Now, on to the fun part, closing the door on your JD Edwards security! For now, we will assume we are working with a security model where the Action security has been locked down to Inquiry only and we will be restricting the Application security. To begin, we need to create a new role that will contain the new security settings to get us to a fully closed state. Let’s call the role “CLOSED”. Using this approach will allow you to migrate users to a closed model in whatever way works best for you including individually, by department, or by location. In this new role, you will need to enter the lockdown setting as shown below:
This setting will restrict users to only those programs where you have entered a Run=Y record, and there are a LOT of them! What do you need to grant access to? There are many programs that are obvious, like Submit Jobs to be able to run a UBE (P98305W), but there are more that are needed, to actually submit the UBE like the printer selection screen (P986162). In addition, you should plan on adding all of the search and select applications that are called from many different places in the system These applications cannot update data, so there is no risk to allow them for all users. This will also include things like the Delete Confirmation Message Box that pops up when you try to delete anything (P98MB01 & P98MB02). There are many different lists of the objects that will need to be granted back, but you should expect to be adding 600 or more lines of grant back access to the programs. Beyond the programs that need to be granted to all users, you will need to grant specific programs back to each role. In many cases, I have seen roles that have Action security records entered for programs but do not have any Application security records. The next step is to go through and add the missing Application records to the existing roles. While this does affect Production, there is no impact as your Application Security is already in an open state.
There are a couple ways of finding and adding all the required application security. The first is trial and error with a LOT of testing (Believe me, it is as tedious as it sounds!). Second is to use a security tool to help identify the form and row exits for each program. Many programs will have large numbers of form and row exits. For example, Sales Order Entry has 69 Form and Row exit options available. This is the main reason we strongly recommend a third-party tool, like ALLOut Security, to streamline the process of identifying and granting access to all those hidden programs.

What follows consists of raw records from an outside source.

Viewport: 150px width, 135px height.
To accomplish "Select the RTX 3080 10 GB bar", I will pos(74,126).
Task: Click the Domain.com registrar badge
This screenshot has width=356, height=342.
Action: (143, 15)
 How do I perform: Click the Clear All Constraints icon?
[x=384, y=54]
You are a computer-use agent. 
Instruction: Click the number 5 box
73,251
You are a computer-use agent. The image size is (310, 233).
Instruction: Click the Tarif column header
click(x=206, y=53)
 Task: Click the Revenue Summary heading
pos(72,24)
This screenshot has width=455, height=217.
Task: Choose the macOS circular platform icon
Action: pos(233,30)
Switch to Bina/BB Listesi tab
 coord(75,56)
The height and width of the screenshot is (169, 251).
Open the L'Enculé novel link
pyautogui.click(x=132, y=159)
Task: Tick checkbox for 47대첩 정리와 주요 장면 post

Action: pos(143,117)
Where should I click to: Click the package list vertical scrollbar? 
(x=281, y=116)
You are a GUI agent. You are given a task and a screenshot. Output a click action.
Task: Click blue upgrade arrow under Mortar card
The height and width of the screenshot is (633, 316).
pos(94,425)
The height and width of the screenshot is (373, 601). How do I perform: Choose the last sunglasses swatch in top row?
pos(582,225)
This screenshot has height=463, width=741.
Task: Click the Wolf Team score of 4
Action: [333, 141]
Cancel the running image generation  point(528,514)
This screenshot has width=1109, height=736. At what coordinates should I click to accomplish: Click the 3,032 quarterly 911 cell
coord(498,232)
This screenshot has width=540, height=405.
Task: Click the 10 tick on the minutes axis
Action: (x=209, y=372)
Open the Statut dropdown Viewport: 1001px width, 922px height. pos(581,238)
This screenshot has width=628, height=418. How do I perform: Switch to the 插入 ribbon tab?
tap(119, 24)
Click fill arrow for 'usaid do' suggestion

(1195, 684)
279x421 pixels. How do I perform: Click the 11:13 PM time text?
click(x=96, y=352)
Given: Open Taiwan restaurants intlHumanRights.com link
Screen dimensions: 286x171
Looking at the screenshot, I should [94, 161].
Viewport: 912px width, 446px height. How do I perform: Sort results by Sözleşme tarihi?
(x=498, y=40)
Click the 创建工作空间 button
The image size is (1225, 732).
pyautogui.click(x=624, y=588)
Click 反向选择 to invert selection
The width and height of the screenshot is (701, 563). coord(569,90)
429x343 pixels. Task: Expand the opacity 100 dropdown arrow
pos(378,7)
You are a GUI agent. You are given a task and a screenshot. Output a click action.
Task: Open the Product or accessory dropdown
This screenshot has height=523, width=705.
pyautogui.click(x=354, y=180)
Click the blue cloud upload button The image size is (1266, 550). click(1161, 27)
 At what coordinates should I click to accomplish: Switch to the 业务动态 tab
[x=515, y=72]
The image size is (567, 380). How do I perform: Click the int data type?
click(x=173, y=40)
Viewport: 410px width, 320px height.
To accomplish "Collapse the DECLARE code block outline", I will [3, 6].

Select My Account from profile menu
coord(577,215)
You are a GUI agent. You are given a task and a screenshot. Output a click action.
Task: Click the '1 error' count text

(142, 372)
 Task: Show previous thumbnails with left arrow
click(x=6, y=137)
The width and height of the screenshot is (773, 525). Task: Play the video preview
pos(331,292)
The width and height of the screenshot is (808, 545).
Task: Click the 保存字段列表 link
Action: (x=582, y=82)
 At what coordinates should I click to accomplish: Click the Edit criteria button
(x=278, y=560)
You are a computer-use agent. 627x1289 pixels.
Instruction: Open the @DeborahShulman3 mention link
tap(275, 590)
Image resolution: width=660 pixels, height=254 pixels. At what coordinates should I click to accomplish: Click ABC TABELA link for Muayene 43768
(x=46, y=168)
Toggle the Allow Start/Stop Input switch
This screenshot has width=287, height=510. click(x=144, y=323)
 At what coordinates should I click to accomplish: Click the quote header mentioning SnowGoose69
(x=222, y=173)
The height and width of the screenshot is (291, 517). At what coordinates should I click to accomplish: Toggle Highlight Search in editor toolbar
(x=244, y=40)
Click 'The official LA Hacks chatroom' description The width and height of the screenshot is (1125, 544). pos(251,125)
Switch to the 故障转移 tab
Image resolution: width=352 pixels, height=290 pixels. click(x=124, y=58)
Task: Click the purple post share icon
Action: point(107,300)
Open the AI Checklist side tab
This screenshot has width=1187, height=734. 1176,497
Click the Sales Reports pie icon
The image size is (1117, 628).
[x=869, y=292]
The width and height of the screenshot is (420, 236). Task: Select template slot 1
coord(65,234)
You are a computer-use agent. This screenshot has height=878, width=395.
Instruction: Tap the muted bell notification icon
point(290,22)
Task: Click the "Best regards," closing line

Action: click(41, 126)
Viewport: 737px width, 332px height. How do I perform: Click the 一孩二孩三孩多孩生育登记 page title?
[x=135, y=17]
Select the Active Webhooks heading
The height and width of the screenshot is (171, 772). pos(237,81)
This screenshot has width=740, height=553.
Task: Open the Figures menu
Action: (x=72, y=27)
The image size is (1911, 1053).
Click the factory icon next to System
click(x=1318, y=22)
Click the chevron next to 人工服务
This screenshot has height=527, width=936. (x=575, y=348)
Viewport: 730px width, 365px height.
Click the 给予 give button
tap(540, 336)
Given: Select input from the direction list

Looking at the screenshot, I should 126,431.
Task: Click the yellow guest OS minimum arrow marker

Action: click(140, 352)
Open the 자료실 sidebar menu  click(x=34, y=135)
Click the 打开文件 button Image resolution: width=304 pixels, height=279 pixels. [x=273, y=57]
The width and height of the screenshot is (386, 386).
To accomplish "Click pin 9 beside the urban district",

Once you have granted back the programs that are needed within each role, and you have created the lockdown role, you can assign the lockdown role to users in PY to test and validate. If you run into issues, you can always remove the lock down role to get the user back to their previous state in a matter of minutes. Once everything has been tested in PY, you can then apply the role to users in PD (just add the PD environments to the lockdown role). Just as you did during testing, you can easily remove the lockdown role for a single user if they experience any issues and time does not allow you to troubleshoot the issue immediately. When you have been operating with all users in a closed environment for at least 30 days (we recommend you go through at least 1 period close process) you can migrate the security from the lockdown role to your *PUBLIC setup.